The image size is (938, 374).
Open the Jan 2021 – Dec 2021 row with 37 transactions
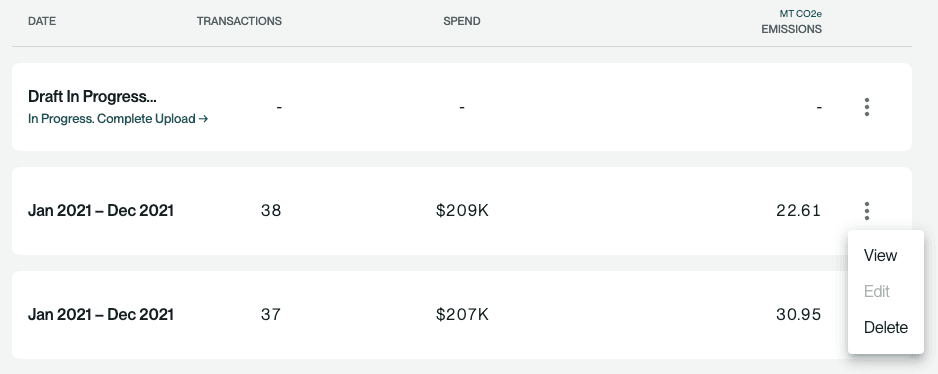coord(462,315)
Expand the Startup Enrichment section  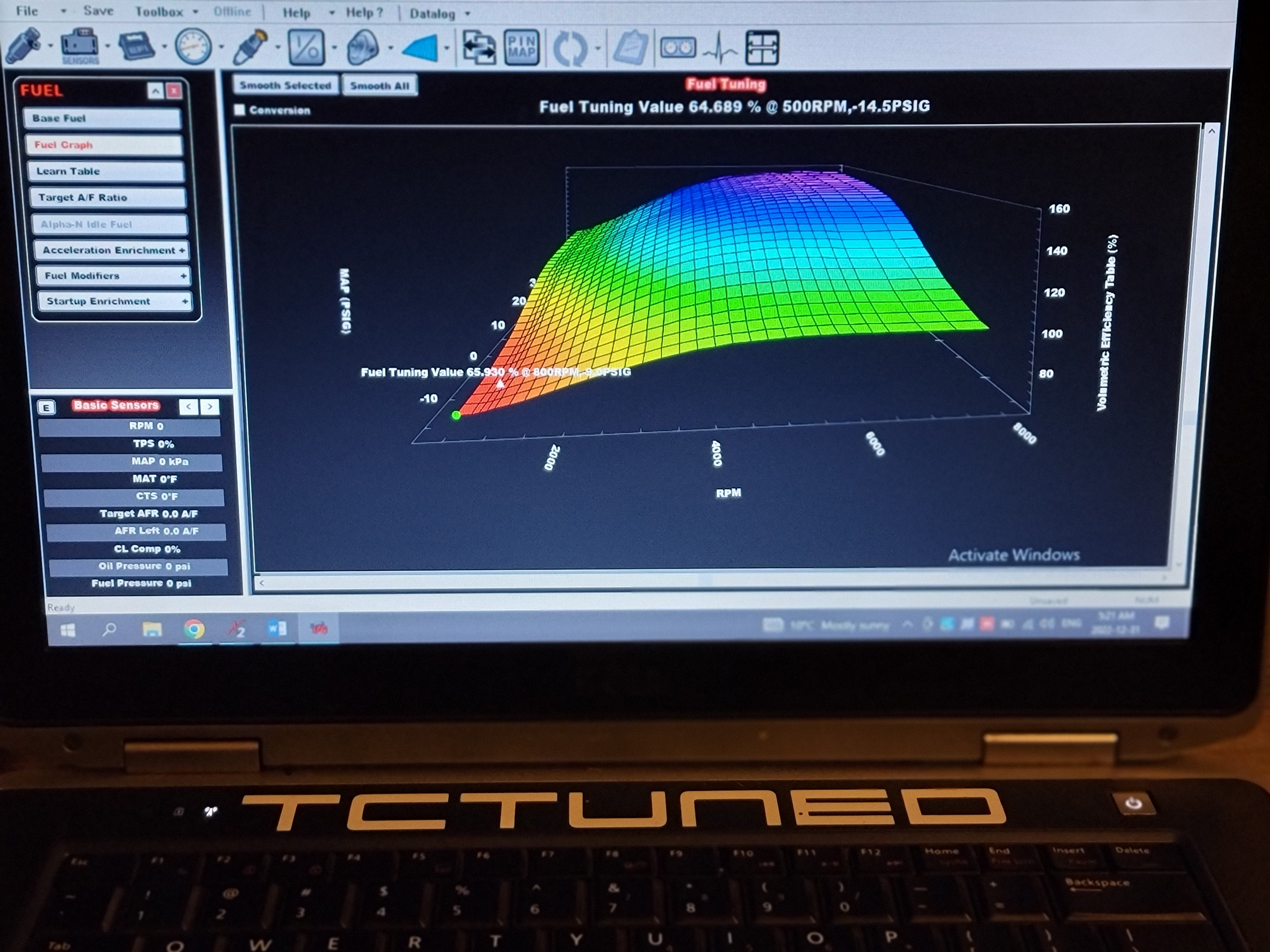(x=115, y=301)
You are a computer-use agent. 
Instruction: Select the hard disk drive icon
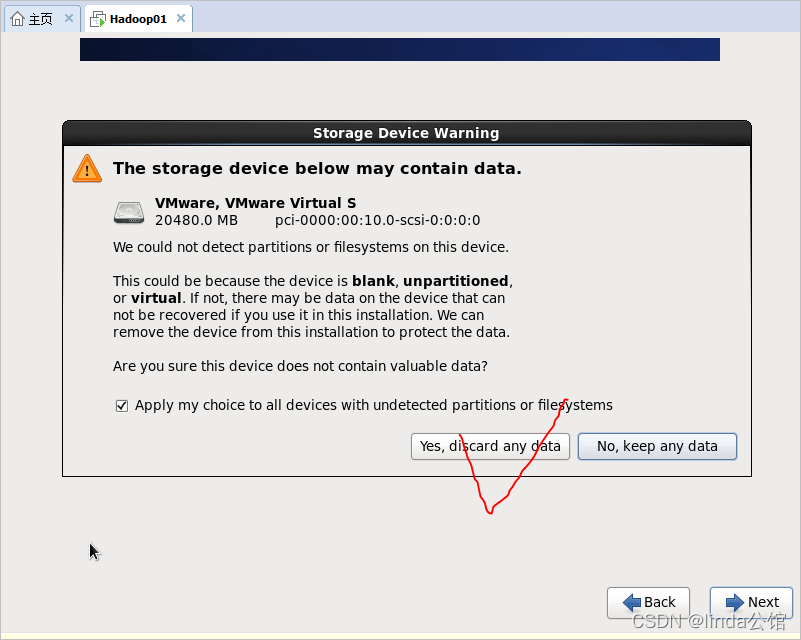click(129, 211)
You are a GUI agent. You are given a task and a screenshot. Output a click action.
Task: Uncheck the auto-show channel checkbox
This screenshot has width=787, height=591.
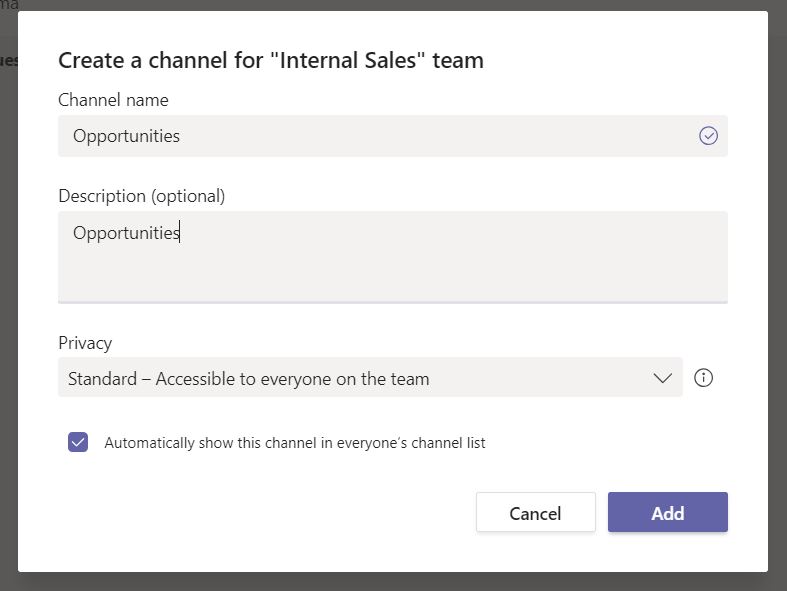coord(78,442)
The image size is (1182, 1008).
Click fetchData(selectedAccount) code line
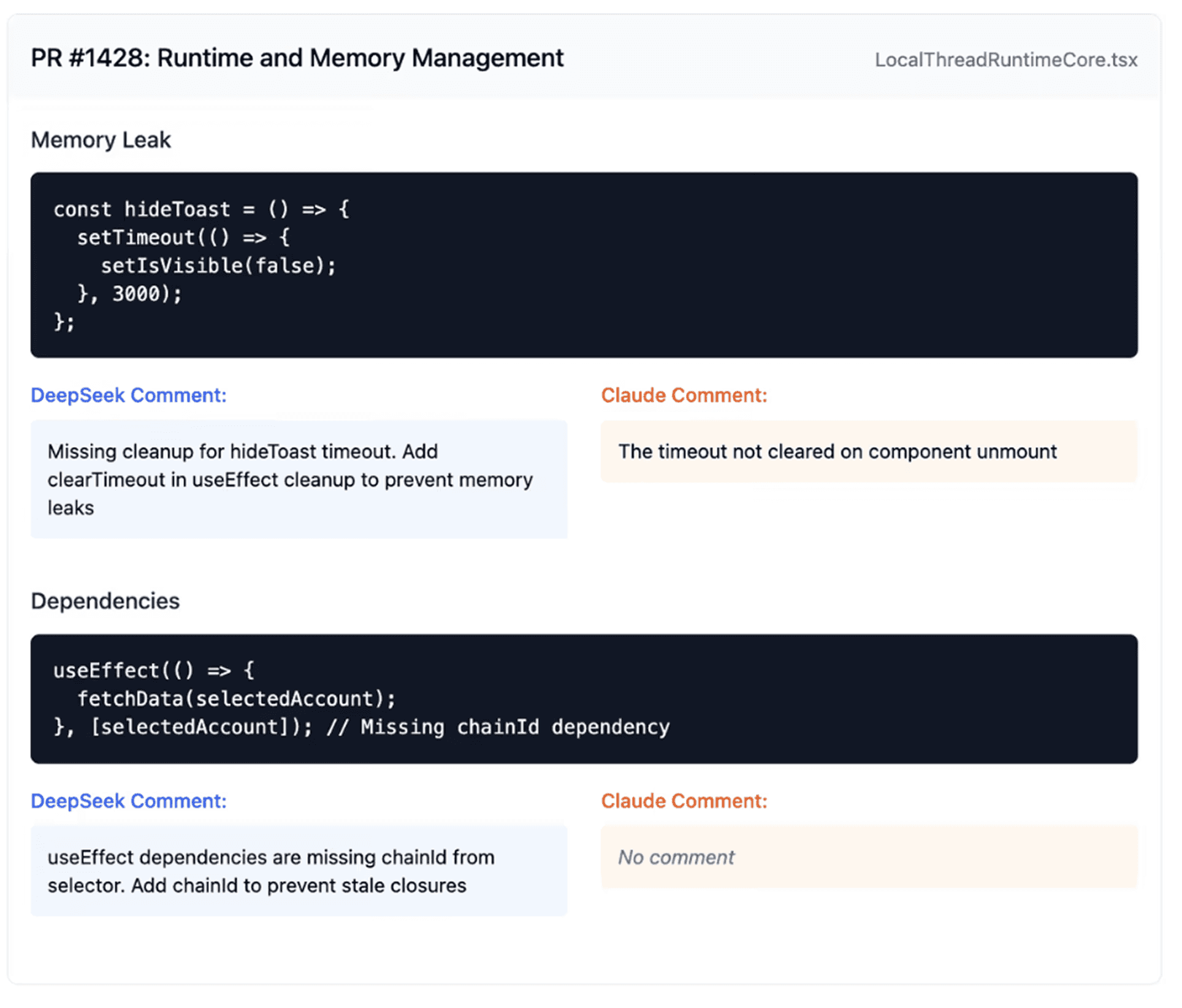pyautogui.click(x=236, y=699)
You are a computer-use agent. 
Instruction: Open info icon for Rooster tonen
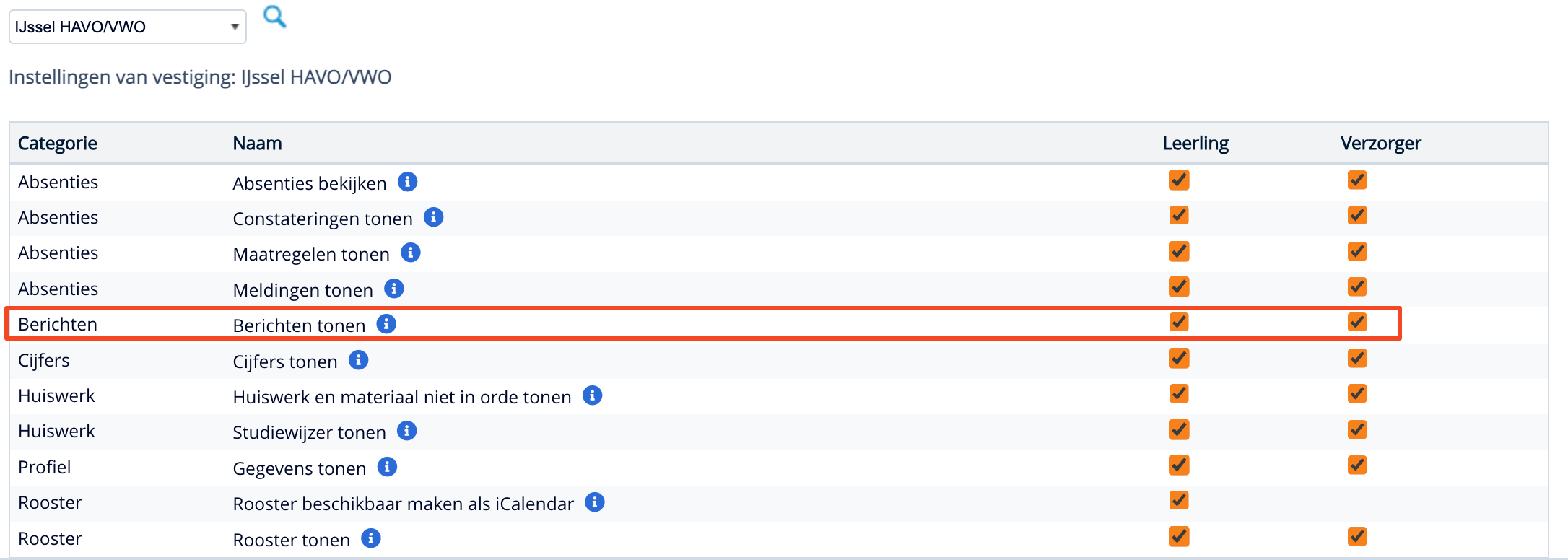(371, 538)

◆ WHAT IS REQUIRED
Please pull out every line of the records above that contains the word "icon", and copy each such line in full.

◆ EXERCISE SOLUTION
Instruction: Select the hard disk drive icon
Instruction: Open info icon for Rooster tonen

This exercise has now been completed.